MATERIAL PROVIDED:
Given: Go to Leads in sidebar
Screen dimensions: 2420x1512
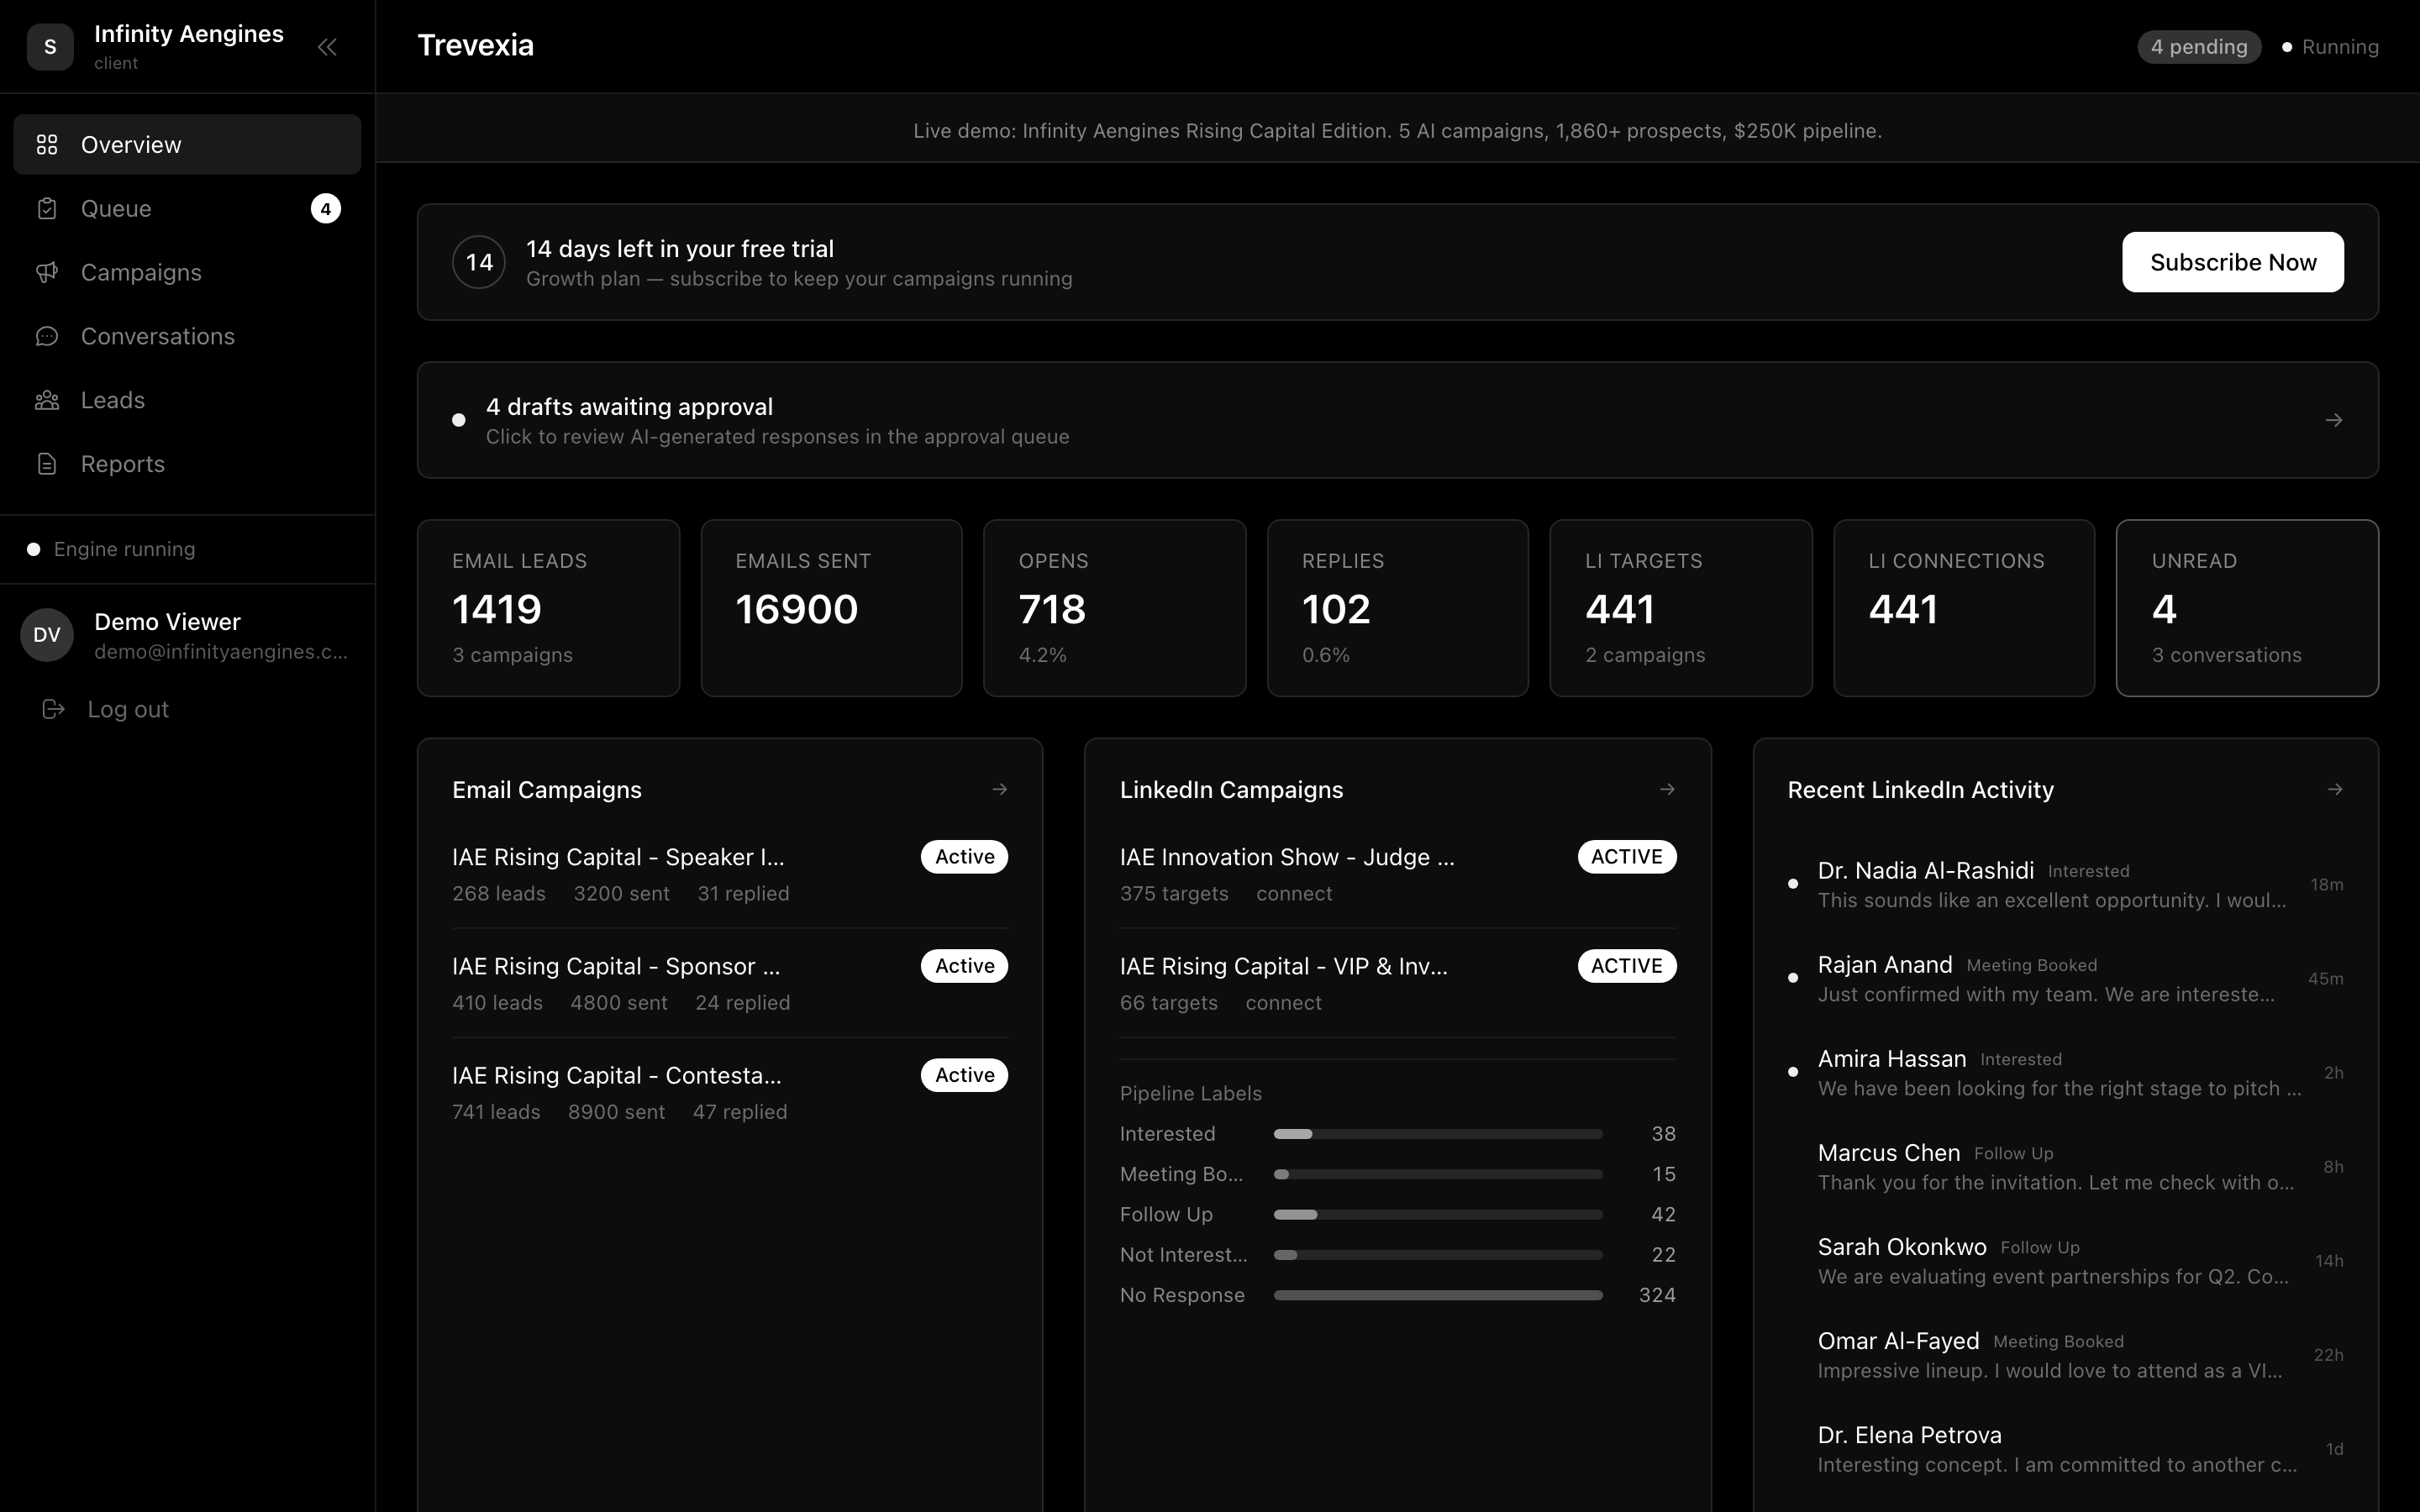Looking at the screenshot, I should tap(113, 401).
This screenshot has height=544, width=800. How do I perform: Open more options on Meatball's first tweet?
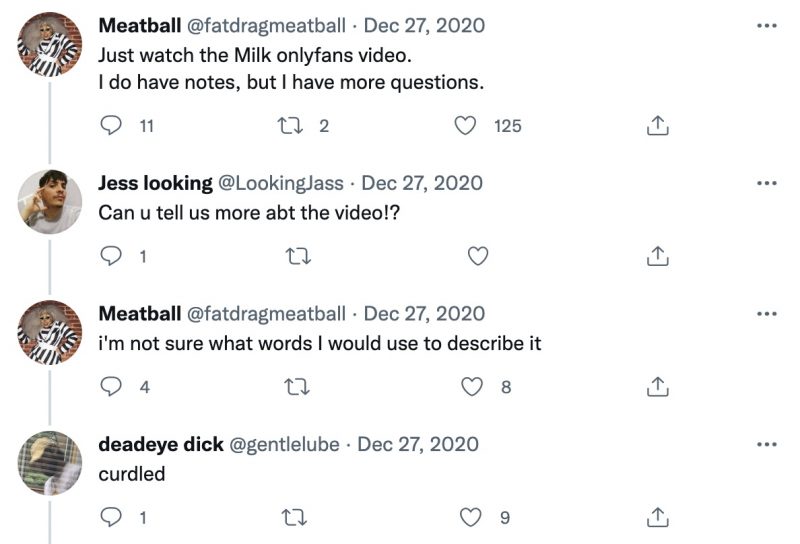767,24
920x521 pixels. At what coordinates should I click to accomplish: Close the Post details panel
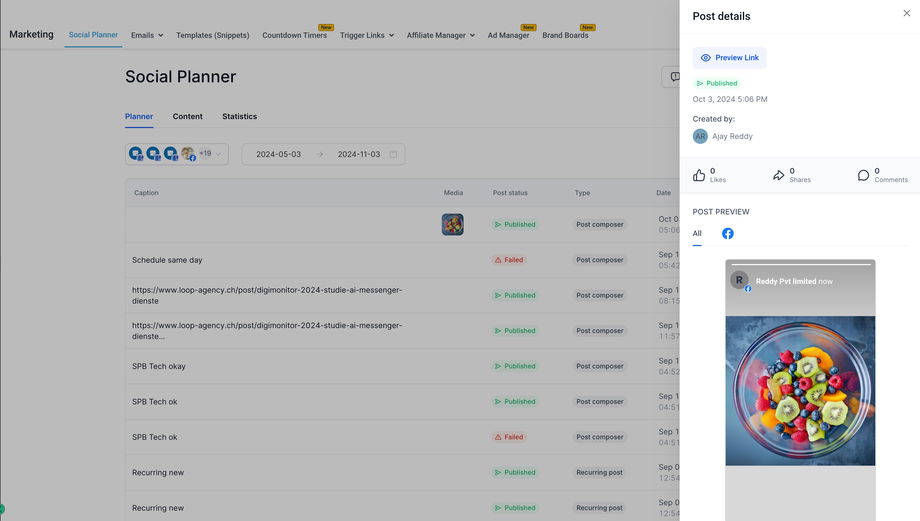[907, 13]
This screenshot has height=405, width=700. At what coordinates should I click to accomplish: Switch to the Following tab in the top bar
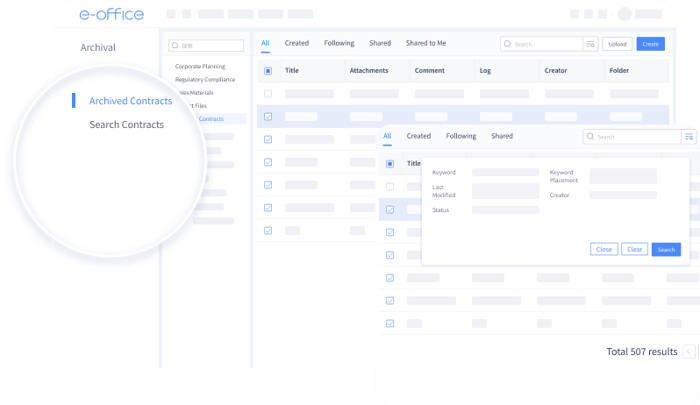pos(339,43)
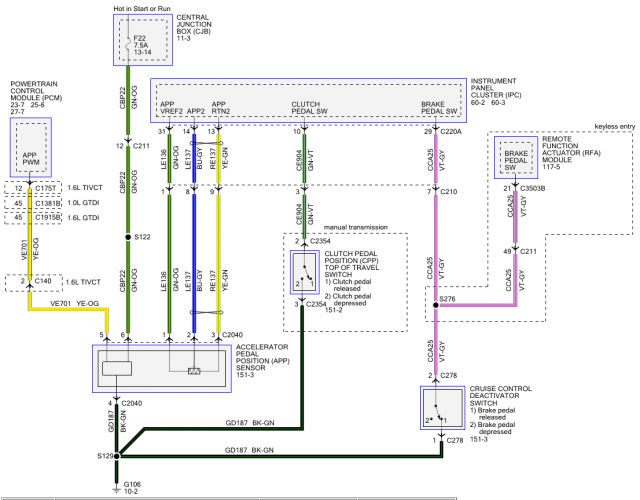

AIM: Rewrite the data above with "click" replaced by "tap" wherever it occurs, keeping everything else the same. Leave out the pictures.

ANSWER BELOW:
Given: Go to Leads in sidebar
Screen dimensions: 2420x1512
Looking at the screenshot, I should tap(113, 401).
This screenshot has height=544, width=800. How do I perform: Open more options on Meatball's first tweet?
767,24
920x521 pixels. At what coordinates should I tap to accomplish: Close the Post details panel
[907, 13]
This screenshot has height=405, width=700. At what coordinates should I tap to accomplish: Switch to the Following tab in the top bar
pos(339,43)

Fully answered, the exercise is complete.